Desktop PWAs flash app name instead of origin
Replaces the origin flash with an app name flash when launching a web app window. – Mac, Windows, Linux, Chrome OS
Though subtle, I believe it has big implications for the migration of web apps to the Play Store – something that Google has been testing with its News service and more. Recently, it created a special version of Youtube Music specifically for Chromebooks and uploaded it to the store for users. They likely didn’t eliminate the full Android version of Youtube Music immediately because you still can’t cache streaming media offline with PWAs due to a lack of capability or perhaps an existing licensing conflict.

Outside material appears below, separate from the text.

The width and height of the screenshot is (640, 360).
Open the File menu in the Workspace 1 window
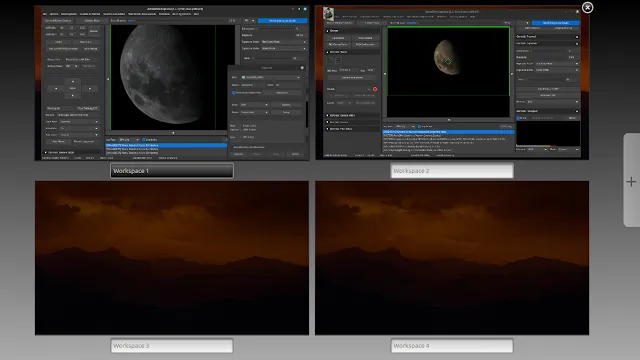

Either way, the verdict is still out on exactly how long it will take the company to make their big shift away from requiring users to Google search websites each time they want to use them, learn how to turn them into web apps and find them in their launcher via the Everything button. With that said, I believe that once they do, finding new experiences on a new Chromebook out of the box will be super easy – barely an inconvenience.